Bait ads, also known as “bait and switch” techniques are popping up on online job boards. Bait ads usually advertise an eye-catching position — think high pay, benefits and the position of your dreams. It sounds perfect, right? So, you apply, but to your surprise the job listing was just a bait tactic used to collect information.
Some staffing agencies use bait ads for data mining, a process used to collect, search and analyze applicant information. Basically, the information from your initial resume submission is stored within a giant database, and from that point forward, a staffing agency can use it as they look for candidates to fill positions similar and less desirable than the job initially applied for. Seriously?

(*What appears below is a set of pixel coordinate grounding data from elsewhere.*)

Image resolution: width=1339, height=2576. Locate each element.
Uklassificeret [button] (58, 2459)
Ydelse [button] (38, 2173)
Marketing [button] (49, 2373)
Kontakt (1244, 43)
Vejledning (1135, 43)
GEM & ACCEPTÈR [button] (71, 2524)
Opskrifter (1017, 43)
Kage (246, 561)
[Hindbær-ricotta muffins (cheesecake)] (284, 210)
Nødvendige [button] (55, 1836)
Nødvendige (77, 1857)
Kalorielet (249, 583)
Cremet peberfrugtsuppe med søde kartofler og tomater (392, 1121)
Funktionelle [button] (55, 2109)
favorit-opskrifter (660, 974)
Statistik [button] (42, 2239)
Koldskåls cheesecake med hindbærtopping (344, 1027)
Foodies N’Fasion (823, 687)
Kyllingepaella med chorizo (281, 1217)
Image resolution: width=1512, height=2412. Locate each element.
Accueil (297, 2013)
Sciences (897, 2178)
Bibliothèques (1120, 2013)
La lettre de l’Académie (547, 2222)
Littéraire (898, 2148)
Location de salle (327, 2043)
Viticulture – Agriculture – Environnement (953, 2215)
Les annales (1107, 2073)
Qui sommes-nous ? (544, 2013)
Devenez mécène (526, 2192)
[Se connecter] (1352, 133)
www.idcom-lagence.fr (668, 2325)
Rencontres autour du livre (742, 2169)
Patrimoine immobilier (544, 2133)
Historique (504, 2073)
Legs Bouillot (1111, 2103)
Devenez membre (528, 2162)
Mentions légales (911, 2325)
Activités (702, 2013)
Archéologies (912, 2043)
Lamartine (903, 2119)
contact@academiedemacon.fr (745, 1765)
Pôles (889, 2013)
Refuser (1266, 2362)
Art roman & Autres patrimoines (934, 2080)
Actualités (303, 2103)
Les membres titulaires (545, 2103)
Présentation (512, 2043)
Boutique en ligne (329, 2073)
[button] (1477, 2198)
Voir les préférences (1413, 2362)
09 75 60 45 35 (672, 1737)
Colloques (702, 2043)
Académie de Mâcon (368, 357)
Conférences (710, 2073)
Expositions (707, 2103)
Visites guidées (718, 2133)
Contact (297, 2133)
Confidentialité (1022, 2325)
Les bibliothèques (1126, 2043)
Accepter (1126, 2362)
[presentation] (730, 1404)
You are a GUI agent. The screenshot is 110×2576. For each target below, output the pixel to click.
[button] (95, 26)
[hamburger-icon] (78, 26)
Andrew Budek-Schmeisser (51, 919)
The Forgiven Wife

Bait ads about the exact same job posting run on multiple sites in multiple locations. After a period of time, the job listing is taken down, but that doesn’t mean the position was filled. The same listing can pop up again — to continue to build a database.
Misleading job listings are often posted to online job boards, however with a little helpful advice from BBB you can become the boss of your summer job search.
To avoid becoming part of a candidate database for jobs you are not really interested in, follow my checklist:
- Verify a real phone number, email address and company name in the listing. Employer contact information will be clearly available if the job posting is legitimate.
- Never pay a fee. Imposters will often solicit an application fee or suggest a job seeker pay for training — don’t pay!
- Hold on to your personal information. Interview responsibly in person, over the phone or via Skype. Bogus employers have been known to use messenger apps to conduct interviews and collect personal information.
- Be curious. If there is something that you want to know about the potential employer or position, just ask.
From an intern’s point of view… Remember that you have a vast amount of resources and tools to help find employment opportunities. A good place to start your summer job search is with a campus career services advisor. An advisor can send you in the right direction when it comes to landing a summer gig and discovering your workforce potential. Tools provided by your university – like career guides and job fairs – and trusted online job search engines are great resources to help you become familiar with the job market, and perhaps, land you a shiny new summer job.